Animal Reproductive and Development Toxicity: In female rats given or as doses of 1, 4, or 16 mg/kg/day beginning 14 days before mating and continuing through lactation, maternal deaths were observed at the time of delivery in all dose groups (greater than or equal to 3 times human exposure at the recommended daily oral dose of 2.5 mg or greater than or equal to 1 times human exposure at the recommended once-monthly oral dose of 150 mg, based on AUC comparison). Perinatal pup loss in dams given 16 mg/kg/day (45 times human exposure at the recommended daily oral dose of 2.5 mg and 13 times human exposure at the recommended once-monthly oral dose of 150 mg, based on AUC Reference ID: 3728047 13 comparison) was likely related to maternal dystocia. In pregnant rats given oral doses of 6, 20, or 60 mg/kg/day during gestation, calcium supplementation (32 mg/kg/day by subcutaneous injection from gestation day 18 parturition) did not completely prevent dystocia and periparturient mortality in any of the treated groups (greater than or equal to 16 times human exposure at the recommended daily oral dose of 2.5 mg and greater than or equal to 4.6 times human exposure at the recommended once-monthly oral dose of 150 mg, based on AUC comparison). A low incidence of post implantation loss was observed in rats treated from 14 days before mating throughout lactation or during gestation, only at doses causing maternal dystocia and parturient mortality. In pregnant rats dosed orally with 1, 5, or 20 mg/kg/day from gestation day 17 through lactation day 21 (following closure of the hard palate through weaning), maternal toxicity, including dystocia and mortality, fetal perinatal and postnatal mortality, were observed at doses greater than or equal to 5 mg/kg/day (equivalent to human exposure at the recommended daily oral dose of 2.5 mg and greater than or equal to 4 times human exposure at the recommended once-monthly oral dose of 150 mg, based on AUC comparison). Periparturient mortality has also been observed with other bisphosphonates and appears to be a class effect related in inhibition of skeletal calcium mobilization resulting in hypocalcemia and dystocia.
Exposure of pregnant rats during the period of organogenesis resulted in an increased fetal incidence of RPU (Renal Pelvis Ureter) syndrome at oral doses greater than or equal to 10 mg/kg/day (greater than or equal to 30 times human exposure at the recommended daily oral dose of 2.5 mg and greater than or equal to 9 times human exposure at the recommended once-monthly oral dose of 150 mg, based on AUC comparison).

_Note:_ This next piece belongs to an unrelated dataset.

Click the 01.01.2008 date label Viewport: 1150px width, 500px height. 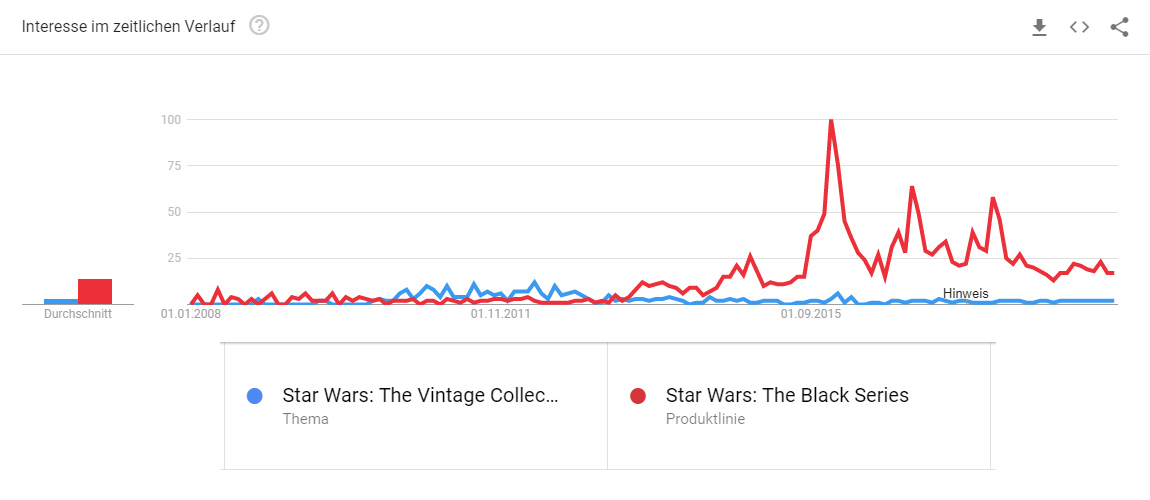(191, 314)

Impaired pup neuromuscular development (cliff avoidance test) was observed at 16 mg/kg/day when dams were dosed from 14 days before mating through lactation (45 times human exposure at the recommended daily oral dose of 2.5 mg and 13 times human exposure at the recommended once-monthly oral dose of 150 mg, based on AUC comparison).
In pregnant rabbits given oral dose of 1, 4, or 20 mg/kg/day during gestation, dose-related maternal mortality was observed in all treatment groups (greater than or equal to 8 times the recommended human daily oral dose of 2 mg and greater than or equal to 4 times the recommended human once-monthly oral dose of 150 mg, based on body surface are comparison, mg/m2). The deaths occurred prior to parturition and were associated with lung edema and hemorrhage. No significant fetal anomalies were observed.